## Task item:
Take the material below and output exactly the run of lines from the one containing "Given: Toggle the loop playback button" down to the one containing "Enable the From", with both included.
___ Listed records ___
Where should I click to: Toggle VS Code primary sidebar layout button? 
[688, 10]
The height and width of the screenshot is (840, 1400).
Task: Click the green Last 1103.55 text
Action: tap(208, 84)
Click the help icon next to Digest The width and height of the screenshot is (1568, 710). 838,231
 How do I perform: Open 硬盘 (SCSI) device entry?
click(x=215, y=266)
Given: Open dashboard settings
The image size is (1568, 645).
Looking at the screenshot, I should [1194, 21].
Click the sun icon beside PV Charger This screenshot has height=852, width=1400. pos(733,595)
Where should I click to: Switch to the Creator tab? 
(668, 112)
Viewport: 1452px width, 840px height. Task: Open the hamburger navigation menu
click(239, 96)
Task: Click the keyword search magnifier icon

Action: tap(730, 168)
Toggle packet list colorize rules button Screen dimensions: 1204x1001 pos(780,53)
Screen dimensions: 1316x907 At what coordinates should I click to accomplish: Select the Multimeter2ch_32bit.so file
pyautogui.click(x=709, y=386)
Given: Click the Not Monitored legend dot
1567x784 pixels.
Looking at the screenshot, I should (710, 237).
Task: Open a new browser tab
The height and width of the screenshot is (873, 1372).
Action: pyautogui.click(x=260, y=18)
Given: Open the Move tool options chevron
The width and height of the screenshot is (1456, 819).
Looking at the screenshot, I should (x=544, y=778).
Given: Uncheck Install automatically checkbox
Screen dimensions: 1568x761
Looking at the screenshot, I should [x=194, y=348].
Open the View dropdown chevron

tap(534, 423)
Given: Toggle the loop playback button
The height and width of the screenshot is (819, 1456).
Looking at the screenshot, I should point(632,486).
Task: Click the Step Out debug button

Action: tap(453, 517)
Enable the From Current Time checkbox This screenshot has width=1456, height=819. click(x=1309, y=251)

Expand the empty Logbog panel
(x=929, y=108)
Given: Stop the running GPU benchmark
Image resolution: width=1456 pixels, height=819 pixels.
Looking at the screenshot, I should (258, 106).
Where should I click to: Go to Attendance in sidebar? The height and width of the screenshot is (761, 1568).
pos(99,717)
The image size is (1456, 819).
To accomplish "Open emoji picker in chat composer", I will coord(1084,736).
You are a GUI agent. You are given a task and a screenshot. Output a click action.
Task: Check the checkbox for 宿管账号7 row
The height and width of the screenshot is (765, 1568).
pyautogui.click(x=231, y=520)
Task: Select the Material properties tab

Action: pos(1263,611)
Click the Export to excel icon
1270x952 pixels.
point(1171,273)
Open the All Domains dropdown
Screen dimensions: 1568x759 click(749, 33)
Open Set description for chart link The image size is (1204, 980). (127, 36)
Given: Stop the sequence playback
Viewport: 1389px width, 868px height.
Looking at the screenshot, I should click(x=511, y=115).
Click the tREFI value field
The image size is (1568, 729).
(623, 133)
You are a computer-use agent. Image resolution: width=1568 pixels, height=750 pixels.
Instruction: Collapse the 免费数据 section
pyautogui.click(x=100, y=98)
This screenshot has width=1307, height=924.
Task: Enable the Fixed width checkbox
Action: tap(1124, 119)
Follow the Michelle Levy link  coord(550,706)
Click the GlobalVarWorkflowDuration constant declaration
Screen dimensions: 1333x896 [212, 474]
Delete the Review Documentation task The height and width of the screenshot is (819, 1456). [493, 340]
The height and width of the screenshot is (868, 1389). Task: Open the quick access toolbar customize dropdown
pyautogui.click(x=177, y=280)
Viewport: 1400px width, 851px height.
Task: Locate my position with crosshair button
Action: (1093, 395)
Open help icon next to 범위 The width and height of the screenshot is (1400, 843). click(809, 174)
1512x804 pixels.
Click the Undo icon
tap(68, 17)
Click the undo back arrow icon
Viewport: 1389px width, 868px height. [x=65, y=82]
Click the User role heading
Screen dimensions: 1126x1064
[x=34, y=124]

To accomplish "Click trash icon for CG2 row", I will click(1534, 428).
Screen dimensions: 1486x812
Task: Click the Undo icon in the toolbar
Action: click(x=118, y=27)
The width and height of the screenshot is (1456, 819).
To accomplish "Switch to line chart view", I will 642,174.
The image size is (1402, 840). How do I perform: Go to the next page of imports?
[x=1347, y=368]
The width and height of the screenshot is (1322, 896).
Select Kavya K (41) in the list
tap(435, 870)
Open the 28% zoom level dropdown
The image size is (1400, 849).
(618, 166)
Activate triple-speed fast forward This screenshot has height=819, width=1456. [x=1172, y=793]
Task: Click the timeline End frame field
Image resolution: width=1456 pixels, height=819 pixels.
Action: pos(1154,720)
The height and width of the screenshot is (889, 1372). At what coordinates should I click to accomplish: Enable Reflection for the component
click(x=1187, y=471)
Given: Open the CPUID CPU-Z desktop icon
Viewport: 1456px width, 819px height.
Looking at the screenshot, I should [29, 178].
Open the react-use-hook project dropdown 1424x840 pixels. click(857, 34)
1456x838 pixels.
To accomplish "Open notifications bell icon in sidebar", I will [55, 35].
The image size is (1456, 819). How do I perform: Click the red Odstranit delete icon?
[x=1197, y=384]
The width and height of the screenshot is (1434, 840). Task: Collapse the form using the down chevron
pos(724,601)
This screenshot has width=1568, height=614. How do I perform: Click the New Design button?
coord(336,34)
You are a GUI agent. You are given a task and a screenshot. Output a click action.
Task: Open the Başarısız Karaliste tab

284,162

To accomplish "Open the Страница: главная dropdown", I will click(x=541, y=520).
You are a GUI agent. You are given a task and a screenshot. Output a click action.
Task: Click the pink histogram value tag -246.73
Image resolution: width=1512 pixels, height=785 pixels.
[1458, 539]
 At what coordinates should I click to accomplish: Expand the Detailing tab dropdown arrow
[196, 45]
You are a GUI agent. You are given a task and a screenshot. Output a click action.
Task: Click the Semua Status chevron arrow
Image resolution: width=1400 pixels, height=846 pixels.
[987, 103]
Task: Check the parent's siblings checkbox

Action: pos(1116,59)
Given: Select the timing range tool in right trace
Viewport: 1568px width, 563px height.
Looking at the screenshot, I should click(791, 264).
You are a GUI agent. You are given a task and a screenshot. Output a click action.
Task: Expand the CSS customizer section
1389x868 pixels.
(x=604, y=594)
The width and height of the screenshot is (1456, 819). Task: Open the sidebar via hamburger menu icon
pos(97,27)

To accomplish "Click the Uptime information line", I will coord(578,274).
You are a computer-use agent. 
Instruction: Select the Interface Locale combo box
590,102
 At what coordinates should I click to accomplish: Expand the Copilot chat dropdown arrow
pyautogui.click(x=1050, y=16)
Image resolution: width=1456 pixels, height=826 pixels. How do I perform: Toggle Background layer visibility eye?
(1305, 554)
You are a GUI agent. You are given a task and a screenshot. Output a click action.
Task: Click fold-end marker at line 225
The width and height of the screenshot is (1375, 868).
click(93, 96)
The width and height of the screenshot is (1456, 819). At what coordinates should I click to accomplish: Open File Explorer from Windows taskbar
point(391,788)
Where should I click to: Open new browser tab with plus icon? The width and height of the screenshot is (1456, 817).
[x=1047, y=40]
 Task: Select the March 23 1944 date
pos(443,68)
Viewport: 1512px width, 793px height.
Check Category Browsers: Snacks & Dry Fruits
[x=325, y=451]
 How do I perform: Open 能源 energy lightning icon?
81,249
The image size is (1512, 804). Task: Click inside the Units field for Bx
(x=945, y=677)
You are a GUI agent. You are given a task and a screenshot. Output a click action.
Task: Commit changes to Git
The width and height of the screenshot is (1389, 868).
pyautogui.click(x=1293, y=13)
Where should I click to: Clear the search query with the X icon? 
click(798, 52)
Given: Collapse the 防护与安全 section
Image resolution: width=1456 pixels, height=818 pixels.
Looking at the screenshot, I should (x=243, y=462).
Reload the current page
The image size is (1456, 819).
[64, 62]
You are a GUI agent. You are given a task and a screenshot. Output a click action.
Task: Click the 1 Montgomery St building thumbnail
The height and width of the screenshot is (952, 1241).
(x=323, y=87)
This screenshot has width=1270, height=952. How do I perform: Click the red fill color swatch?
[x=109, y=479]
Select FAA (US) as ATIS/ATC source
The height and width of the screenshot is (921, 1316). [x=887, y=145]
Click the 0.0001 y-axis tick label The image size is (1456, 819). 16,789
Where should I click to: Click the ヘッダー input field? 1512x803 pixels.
___
## Result of this task:
Given: Toggle the loop playback button
The height and width of the screenshot is (819, 1456).
Looking at the screenshot, I should point(632,486).
Task: Click the Step Out debug button

Action: tap(453, 517)
Enable the From Current Time checkbox This screenshot has width=1456, height=819. click(x=1309, y=251)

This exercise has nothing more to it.